頭は薄くないので、年齢を考えたら、まあまあかな。
奥さんも、妊娠したのかなと思うくらいお腹が出ているから、二人でおいしい物をたくさん食べているのでしょう。
奥さんは、私よりも年上だと思うので、妊娠ではないよね。
院長先生は50代、奥さまは先生よりは若いと思いますが、40代後半でしょう。
美人ではありませんが、愛嬌のあるかわいい感じです。
その奥さんが、小走りで来られました。
「虫歯ゼロです。」
奥さんは私に向かって、右手でOKサインをしてくれました。
「よかった。
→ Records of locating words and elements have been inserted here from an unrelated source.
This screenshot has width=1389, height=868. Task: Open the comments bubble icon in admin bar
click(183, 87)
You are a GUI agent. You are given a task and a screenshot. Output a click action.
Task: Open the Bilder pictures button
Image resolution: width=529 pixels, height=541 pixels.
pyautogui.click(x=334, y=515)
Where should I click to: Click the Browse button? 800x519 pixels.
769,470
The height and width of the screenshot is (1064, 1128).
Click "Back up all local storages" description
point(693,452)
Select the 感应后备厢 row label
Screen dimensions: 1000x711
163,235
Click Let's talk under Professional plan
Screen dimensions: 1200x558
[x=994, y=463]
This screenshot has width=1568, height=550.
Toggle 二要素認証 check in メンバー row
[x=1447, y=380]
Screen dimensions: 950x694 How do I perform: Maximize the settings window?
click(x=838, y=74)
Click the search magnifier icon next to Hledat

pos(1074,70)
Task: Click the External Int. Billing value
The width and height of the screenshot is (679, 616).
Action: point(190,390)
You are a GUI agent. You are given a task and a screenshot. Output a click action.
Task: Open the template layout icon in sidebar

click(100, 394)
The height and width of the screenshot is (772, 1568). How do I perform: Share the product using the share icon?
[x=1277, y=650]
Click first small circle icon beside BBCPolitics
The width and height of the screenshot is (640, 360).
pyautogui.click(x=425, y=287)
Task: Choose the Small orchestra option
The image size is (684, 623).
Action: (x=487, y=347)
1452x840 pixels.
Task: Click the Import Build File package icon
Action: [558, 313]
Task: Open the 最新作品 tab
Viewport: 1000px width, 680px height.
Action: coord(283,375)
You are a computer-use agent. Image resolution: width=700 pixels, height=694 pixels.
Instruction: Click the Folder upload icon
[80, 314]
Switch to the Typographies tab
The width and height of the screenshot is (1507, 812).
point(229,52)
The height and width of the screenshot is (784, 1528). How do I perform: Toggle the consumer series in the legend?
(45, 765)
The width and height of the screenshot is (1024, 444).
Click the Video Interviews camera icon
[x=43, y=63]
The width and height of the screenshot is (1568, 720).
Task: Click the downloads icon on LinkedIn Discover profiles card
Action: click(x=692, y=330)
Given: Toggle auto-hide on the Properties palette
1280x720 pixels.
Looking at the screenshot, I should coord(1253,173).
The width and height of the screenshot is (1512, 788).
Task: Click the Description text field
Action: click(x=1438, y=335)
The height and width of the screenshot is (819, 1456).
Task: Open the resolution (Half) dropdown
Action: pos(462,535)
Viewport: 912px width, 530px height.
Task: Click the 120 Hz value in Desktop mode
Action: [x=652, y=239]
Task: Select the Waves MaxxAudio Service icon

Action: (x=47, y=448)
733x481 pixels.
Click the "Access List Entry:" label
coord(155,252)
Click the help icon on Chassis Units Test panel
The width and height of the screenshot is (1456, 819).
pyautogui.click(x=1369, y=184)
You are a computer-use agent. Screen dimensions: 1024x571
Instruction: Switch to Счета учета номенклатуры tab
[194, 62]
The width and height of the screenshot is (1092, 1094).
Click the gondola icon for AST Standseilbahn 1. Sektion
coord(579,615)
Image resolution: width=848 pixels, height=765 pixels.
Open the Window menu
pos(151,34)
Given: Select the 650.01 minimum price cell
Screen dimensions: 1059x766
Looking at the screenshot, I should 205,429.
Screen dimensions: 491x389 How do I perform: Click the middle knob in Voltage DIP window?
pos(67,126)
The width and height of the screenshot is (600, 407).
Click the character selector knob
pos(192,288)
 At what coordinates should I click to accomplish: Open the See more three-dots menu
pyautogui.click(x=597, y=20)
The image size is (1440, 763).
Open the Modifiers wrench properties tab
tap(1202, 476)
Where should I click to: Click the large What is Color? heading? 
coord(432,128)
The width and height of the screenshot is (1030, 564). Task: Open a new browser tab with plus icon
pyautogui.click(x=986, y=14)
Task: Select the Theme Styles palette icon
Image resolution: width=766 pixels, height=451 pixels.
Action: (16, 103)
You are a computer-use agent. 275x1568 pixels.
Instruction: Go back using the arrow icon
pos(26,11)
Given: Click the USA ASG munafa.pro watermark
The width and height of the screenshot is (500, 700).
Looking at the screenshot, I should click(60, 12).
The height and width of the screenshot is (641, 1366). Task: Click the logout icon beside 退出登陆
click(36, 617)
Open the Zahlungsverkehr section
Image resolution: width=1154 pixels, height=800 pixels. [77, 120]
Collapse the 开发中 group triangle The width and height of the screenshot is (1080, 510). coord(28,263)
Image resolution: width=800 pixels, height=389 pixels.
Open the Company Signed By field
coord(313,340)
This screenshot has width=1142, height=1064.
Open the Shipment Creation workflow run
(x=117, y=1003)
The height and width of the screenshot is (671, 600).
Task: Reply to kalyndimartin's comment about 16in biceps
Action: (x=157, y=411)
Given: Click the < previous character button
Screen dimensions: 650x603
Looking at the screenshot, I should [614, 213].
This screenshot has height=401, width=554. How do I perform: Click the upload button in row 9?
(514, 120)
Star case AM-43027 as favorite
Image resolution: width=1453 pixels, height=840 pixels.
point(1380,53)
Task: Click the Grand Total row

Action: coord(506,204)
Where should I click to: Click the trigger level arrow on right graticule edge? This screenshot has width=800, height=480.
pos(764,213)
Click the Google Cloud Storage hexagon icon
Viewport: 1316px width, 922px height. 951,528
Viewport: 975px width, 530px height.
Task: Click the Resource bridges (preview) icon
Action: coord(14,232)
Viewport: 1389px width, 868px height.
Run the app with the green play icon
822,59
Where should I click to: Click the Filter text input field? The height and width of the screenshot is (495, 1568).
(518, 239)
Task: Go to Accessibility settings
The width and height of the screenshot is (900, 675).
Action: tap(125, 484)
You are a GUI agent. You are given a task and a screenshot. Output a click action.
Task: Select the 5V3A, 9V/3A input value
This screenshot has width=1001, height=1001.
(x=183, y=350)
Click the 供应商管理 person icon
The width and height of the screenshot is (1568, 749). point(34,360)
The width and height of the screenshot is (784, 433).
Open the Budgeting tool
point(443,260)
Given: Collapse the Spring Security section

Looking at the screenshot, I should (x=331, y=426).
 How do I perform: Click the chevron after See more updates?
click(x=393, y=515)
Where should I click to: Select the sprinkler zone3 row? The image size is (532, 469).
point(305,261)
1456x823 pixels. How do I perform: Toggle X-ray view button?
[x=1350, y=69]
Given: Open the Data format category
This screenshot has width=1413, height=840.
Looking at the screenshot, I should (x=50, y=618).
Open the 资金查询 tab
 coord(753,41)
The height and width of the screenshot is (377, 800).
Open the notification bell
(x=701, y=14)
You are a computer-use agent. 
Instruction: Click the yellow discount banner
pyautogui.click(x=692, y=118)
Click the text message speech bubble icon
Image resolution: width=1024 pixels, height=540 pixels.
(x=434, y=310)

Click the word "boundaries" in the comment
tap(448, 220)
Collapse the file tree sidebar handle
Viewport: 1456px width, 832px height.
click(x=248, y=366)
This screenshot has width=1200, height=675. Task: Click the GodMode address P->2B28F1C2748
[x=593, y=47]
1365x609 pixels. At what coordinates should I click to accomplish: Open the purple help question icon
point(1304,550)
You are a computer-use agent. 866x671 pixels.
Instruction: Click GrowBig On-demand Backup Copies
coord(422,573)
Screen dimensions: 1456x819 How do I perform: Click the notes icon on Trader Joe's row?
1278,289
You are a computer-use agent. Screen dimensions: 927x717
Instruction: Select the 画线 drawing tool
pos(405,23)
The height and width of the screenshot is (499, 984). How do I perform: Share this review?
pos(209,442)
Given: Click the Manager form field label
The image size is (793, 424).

しみる感じが続いているのですが、虫歯ではないのですね。」
「どこですか?」
「この歯です。」
私が、左上の前歯を指差すと、院長先生は、その場でチラッとご覧になられました。
「噛み合わせが、悪いのでしょう。」
「噛み合わせが悪いのですか? 抜くのは嫌です!」
私は、院長先生から少しでも離れるように、背もたれに思い切り寄りかかりました。
以前、通った時に、この歯を抜くことを勧められたことを思い出したのです。
「抜きませんよ。診察を受けるのは7年ぶりですね。」
「そんなになりますか?」
「そこまでは来ていたのに。」
院長先生は、診察室のドアを指差しました。
私が待合室まで、来ていたことを言っているのだと思います。
「待合室までは、いつでも来られますが、診察室には入りたくありません。歯医者さんは、嫌いなのです。」
私が断言すると、院長先生と奥さんが困ったように、笑っておられました。